Ethiopie


En 1948, Henri Chomette participe au concours de l'Union internationale des architectes avec le soutien financier de l’Unesco pour le Palais Impérial de l'Ethiopie. Ce concours avait pour finalité la construction, sur la plus haute colline d’Addis-Abeba, d’une résidence pour le Négus Haïlé Sélassié Ier, dernier empereur d’Éthiopie (1930-1936 ; 1941-1974). Cent treize architectes, ingénieurs ou groupes de techniciens participèrent, dont Henri Chomette, qui fut classé deuxième. Les trois projets lauréats reçurent une récompense de 15 000 dollars du gouvernement impérial éthiopien.

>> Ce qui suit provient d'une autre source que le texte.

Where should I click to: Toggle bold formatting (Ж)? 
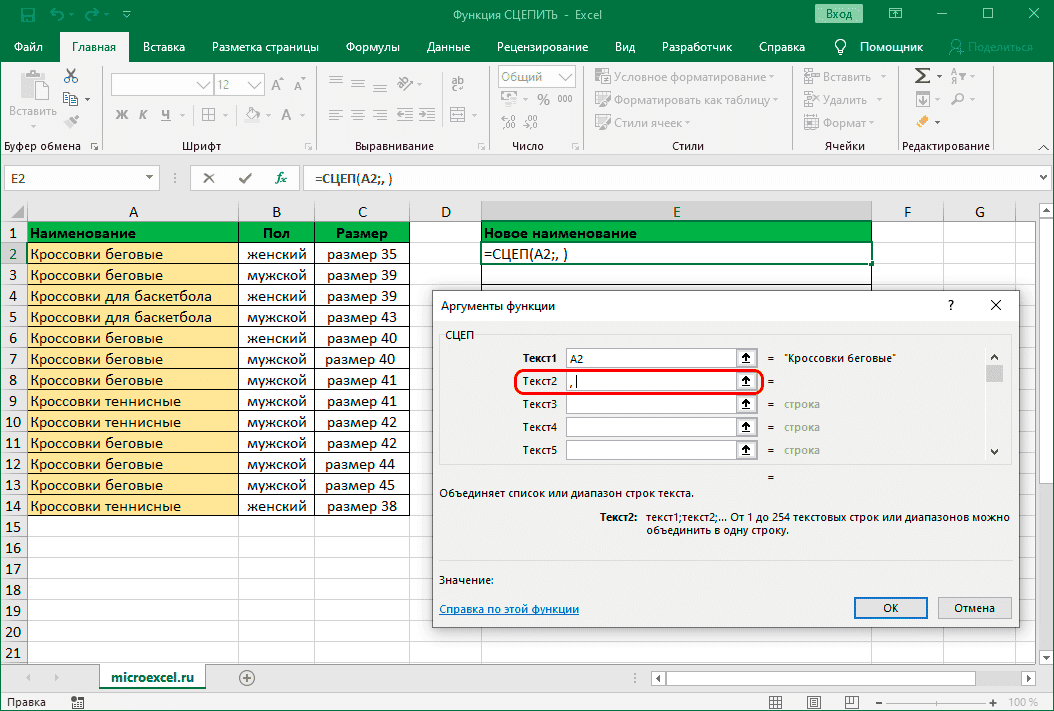coord(120,114)
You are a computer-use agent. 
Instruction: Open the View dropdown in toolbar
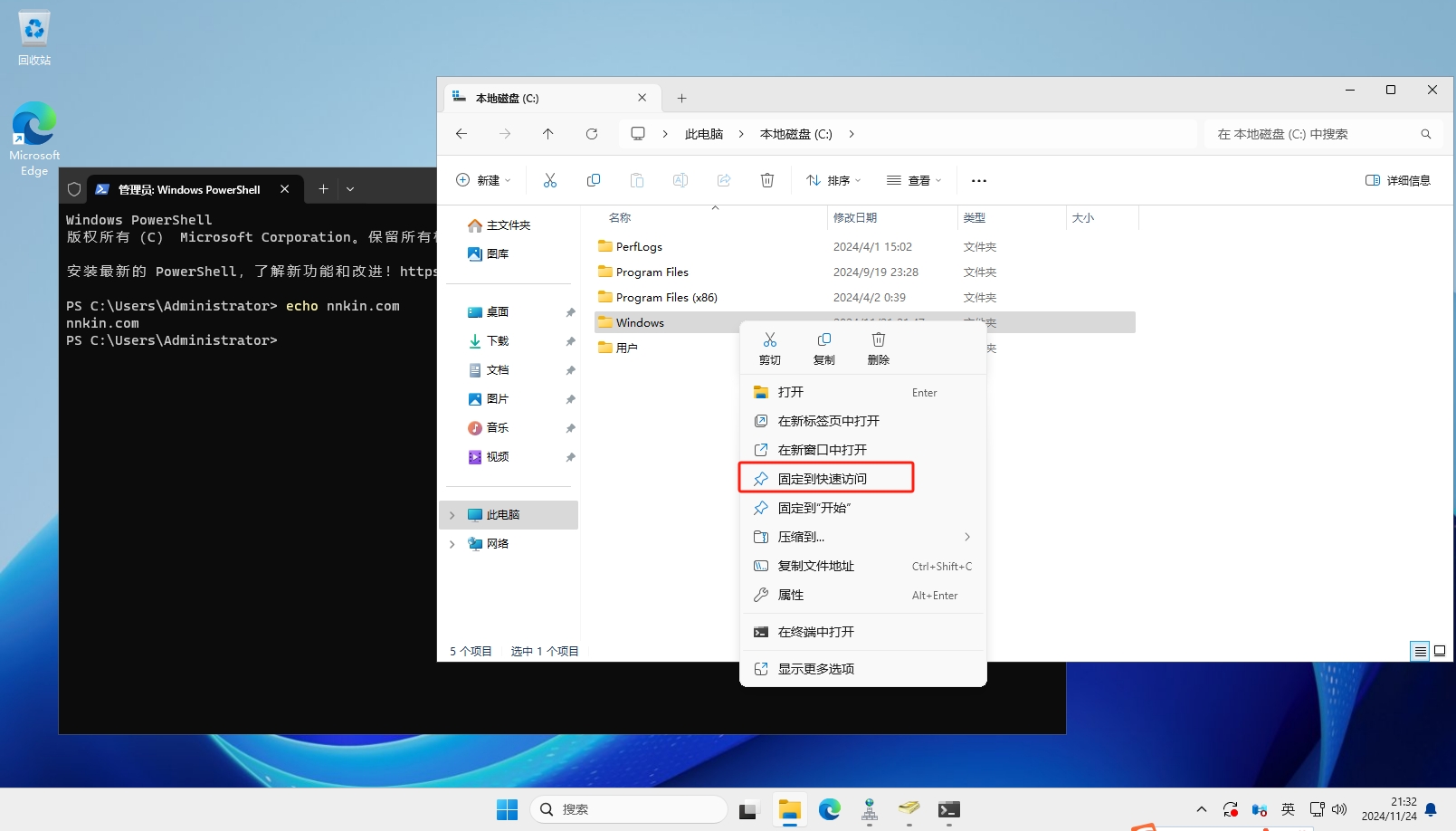914,180
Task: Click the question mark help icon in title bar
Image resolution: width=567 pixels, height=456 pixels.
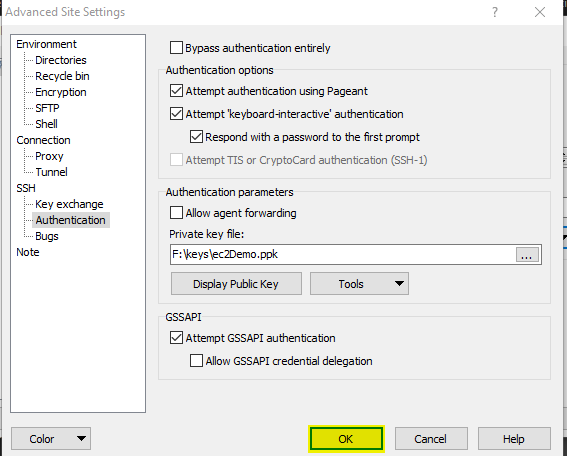Action: pyautogui.click(x=495, y=12)
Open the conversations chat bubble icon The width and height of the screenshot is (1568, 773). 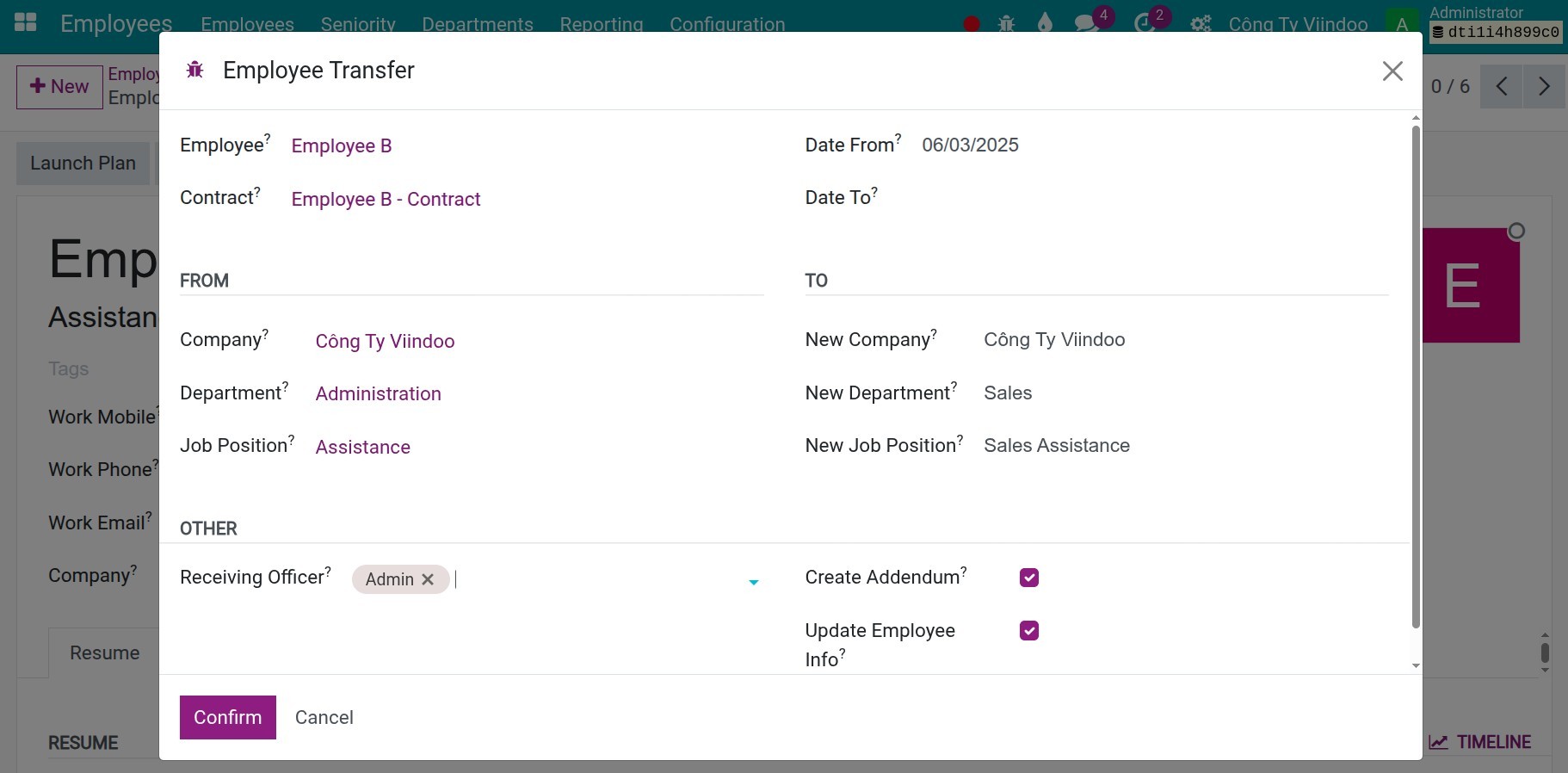tap(1086, 23)
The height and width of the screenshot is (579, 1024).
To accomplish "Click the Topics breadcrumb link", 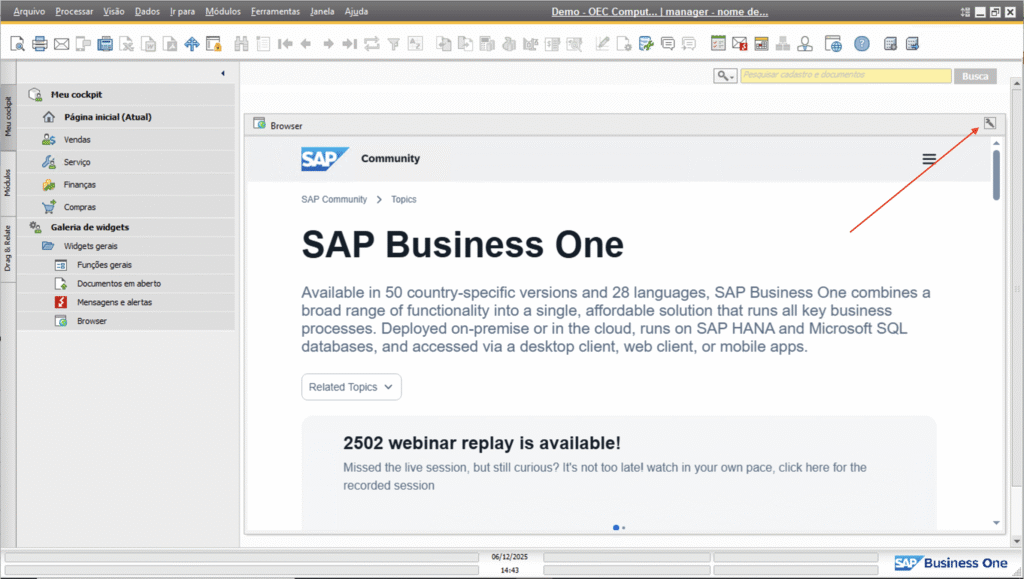I will click(404, 199).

Henri Chomette s'installe en Ethiopie l'année suivante. Il est nommé architecte en chef de la ville d'Addis-Abeba, la capitale de l'Ethiopie. Il occupe cette fonction de 1953 à 1959.

Parmi ses constructions, outre le Palais Impérial (1948), il réalise la Banque Nationale (1953) et la Banque Commerciale (1965), ainsi que l'Université d'Addis-Abeba.

Le Palais Impérial  (1948)



Chomette proposa un projet de palais qui se voulait traduire « dans l’espace et dans la matière les données psychologiques d’une civilisation »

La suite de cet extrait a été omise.